September Masterpiece of the Month: Selma-to-Montgomery March for Voting Rights in 1965 by James Karales

Who Made It?
This photograph was taken by an American artist named, James Karales in 1965.

Where Is the Real One?
The real photo can be seen at the Special Collections Library at Duke University in Durham, NC.

Why Is It Important?
Selma-to-Montgomery is an example of PHOTOJOURNALISM, meaning that the photographer uses a camera to record real events. Karales captures a moment during a four-day march by 25,000 people over 54 miles from the town of Selma, AL to the state capital of Montgomery. The people were marching for equal voting rights for African-Americans in the United States. Karales' photograph of the event has become a famous icon of the Civil Rights Movement and captures the spirit and determination of civil rights workers during those tense and dangerous times.

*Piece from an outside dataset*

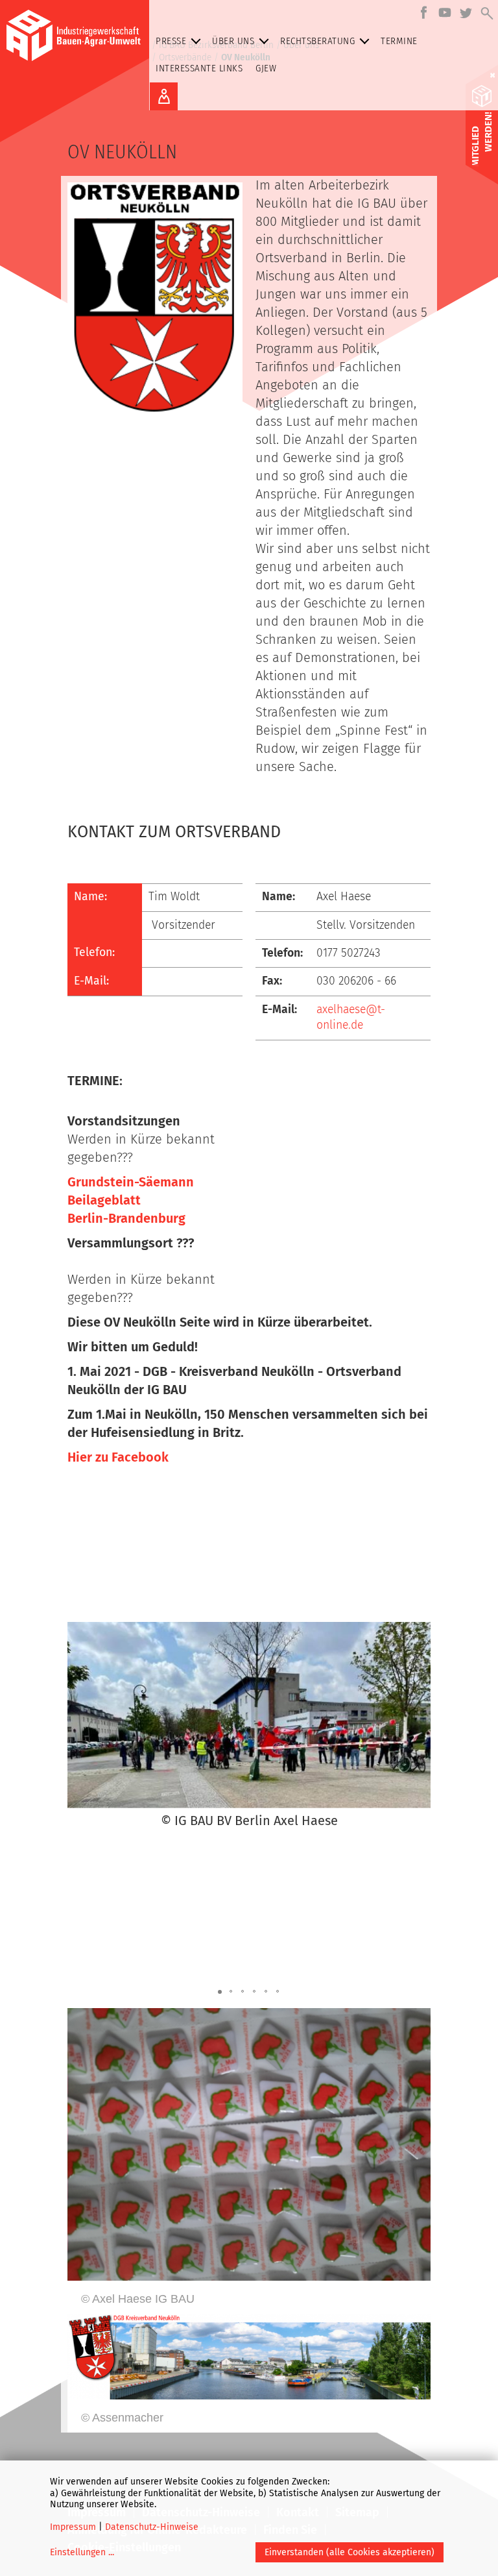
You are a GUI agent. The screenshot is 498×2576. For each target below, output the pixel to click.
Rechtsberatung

Karales positioned his camera so that we look up at the marchers who appear to climb an unseen path. The stormy sky above appears to challenge their efforts but the marchers continue on. The bodies of the first three marchers move together in unison, as though keeping a rhythymic beat, and appear full of strength and determination. In the center of the photograph is the American flag: a symbol of individual freedom and Constitional rights.

Far from simply recording a historic event, Selma-to-Montgomery captures a fleeting moment that tells the story of the desire for freedom that is the shared hertiage of all Americans.